Pressure on Europe’s leaders to halt the spread of the region’s debt crisis at a summit this week intensified as the European Union had its AAA long-term rating put on “creditwatch negative” by S&P following a similar action on 15 of the 17 euro-area government. The action “does not have any impact on the sovereign credit ratings on non-Eurozone members of the European Union,” John Piecuch, director of communications at S&P, said in an e-mail.
“All this proves is the fact that we remain in a headline- driven environment,” Ryan Larson, Chicago-based head of U.S. equity trading at RBC Global Asset Management Inc., wrote in an e-mail.
Three euro-area officials with knowledge of policy makers’ deliberations said the European Central Bank may announce a range of measures tomorrow to fight the crisis. Options for the ECB include loosening collateral criteria so that institutions have more access to cheap ECB cash and offering them longer-term loans, said the officials, who spoke on condition of anonymity. German Chancellor Angela Merkel and French President Nicolas Sarkozy will argue for rewriting European Union treaties to tighten control of national budgets at a summit meeting tomorrow and on Dec. 9.

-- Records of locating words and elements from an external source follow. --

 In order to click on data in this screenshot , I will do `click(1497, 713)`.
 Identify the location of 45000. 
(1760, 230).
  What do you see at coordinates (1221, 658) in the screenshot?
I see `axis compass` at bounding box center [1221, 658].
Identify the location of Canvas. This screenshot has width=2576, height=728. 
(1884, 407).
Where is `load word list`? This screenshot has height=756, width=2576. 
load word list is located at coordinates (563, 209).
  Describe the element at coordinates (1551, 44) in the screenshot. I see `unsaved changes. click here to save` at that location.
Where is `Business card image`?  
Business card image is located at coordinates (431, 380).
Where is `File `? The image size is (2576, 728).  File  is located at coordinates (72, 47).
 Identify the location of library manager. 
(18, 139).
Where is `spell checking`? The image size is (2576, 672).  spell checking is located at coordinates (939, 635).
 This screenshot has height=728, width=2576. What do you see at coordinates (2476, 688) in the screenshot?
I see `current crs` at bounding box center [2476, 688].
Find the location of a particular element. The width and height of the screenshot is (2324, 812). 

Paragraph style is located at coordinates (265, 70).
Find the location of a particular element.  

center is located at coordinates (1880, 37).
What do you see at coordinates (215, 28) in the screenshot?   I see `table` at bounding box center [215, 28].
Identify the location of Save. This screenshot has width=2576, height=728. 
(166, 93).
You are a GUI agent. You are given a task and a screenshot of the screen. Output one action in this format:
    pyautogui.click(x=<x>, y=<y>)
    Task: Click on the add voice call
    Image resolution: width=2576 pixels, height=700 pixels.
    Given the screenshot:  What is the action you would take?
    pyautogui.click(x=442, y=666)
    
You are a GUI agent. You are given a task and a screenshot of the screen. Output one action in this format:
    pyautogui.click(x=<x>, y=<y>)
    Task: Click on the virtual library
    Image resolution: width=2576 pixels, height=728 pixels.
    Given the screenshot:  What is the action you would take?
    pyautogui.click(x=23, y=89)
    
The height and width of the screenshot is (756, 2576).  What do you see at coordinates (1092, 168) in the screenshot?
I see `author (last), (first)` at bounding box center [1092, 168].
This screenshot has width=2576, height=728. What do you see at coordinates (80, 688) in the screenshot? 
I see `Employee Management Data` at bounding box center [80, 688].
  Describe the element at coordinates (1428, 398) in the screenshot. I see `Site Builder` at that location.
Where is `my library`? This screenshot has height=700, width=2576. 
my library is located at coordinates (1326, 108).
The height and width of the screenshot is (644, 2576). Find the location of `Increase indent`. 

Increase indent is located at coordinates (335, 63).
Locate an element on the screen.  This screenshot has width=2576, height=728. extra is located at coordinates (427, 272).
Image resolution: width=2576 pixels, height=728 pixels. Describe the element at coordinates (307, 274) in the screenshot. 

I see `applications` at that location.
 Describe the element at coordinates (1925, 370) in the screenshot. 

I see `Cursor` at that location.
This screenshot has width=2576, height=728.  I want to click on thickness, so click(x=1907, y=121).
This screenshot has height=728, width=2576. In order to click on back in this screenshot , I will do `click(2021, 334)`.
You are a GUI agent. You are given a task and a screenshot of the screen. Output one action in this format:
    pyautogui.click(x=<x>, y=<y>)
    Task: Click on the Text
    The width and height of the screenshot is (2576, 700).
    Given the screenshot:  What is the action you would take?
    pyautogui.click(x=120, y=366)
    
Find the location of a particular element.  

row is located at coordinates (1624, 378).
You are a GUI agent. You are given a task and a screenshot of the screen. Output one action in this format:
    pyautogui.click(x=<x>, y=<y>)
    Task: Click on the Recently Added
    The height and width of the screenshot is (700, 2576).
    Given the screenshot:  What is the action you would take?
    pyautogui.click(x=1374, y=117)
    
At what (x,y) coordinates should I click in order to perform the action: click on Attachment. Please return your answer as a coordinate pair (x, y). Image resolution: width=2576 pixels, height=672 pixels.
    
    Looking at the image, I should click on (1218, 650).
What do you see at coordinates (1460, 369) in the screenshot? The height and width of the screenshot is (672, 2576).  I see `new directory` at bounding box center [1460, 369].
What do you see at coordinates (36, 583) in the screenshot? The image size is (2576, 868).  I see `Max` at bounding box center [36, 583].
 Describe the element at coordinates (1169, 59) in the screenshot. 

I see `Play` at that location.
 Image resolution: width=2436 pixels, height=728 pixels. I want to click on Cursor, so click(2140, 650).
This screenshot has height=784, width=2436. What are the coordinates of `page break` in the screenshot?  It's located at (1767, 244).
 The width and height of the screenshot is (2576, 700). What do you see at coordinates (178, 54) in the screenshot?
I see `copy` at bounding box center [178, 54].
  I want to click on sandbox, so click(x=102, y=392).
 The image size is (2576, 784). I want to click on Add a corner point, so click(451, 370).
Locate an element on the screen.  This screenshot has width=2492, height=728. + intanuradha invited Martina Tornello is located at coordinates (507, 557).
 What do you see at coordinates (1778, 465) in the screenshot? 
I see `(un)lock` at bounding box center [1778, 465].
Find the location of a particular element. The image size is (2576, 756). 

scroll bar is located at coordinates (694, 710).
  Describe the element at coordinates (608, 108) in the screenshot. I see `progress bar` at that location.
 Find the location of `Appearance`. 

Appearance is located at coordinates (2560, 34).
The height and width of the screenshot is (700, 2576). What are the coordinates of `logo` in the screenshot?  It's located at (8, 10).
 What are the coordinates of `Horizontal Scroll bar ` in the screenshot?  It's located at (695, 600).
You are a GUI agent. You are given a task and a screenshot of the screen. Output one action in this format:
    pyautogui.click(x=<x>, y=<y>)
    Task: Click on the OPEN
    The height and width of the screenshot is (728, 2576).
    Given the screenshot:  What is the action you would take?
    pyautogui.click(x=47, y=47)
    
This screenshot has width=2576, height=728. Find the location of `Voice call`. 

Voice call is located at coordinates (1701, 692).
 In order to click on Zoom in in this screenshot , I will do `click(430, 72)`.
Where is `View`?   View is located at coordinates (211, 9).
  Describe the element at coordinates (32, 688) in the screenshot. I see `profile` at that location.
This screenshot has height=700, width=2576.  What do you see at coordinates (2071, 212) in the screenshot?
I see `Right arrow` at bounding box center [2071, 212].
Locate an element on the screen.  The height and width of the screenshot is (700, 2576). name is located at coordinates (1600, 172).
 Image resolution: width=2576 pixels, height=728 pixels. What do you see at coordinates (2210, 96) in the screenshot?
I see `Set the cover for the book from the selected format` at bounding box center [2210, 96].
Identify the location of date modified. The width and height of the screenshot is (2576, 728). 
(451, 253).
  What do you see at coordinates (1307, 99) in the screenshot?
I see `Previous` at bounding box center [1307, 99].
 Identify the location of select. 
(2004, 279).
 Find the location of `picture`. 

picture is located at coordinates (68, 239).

“It’s difficult to get a bottom line outcome on the European situation,” Philip Dow, director of equity strategy at Minneapolis-based RBC Wealth Management which oversees about $160 billion, said in a telephone interview. “Macro concerns are driving the market,” he said. “It’s a challenging environment to manage money.”
Never before has the euro influenced U.S. stocks as much as this year, a sign that American equities aren’t going anywhere until Europe’s credit crisis is solved.
The link between the Dow average and swings in the currency reached a record on Dec. 2, according to data compiled by Bloomberg. The so-called correlation coefficient showing how much two markets rise and fall in tandem hit 0.85, the highest level since the euro was founded in 1999, data on 60-day rolling averages show. A reading of 1 means assets are moving in lockstep.
U.S. stocks are likely to form a “significant” bottom in 2012 before entering a new bull market, according to Bank of America Corp.
After a drop of as much as 18 percent, the S&P 500 might reach a low in the second quarter before climbing back to the upper part of its trading range near the 1,300 to 1,350 level by the end of 2012, Mary Ann Bartels, head of technical and market analysis at Bank of America’s Merrill Lynch unit, wrote in a note dated yesterday. A bull market is commonly defined as a 20 percent rally from the latest low.
Bartels cited the Decennial pattern, which examines the performance of every year within the decade. Years that ended in two, such as 1932, 1942, 1962, 1982 and 2002, featured market bottoms, she said.
“2012 could become the next year where a major market low is carved out to launch a new cyclical bull market,” wrote Bartels, who ranked third among analysts who study price charts in Institutional Investor’s 2010 survey.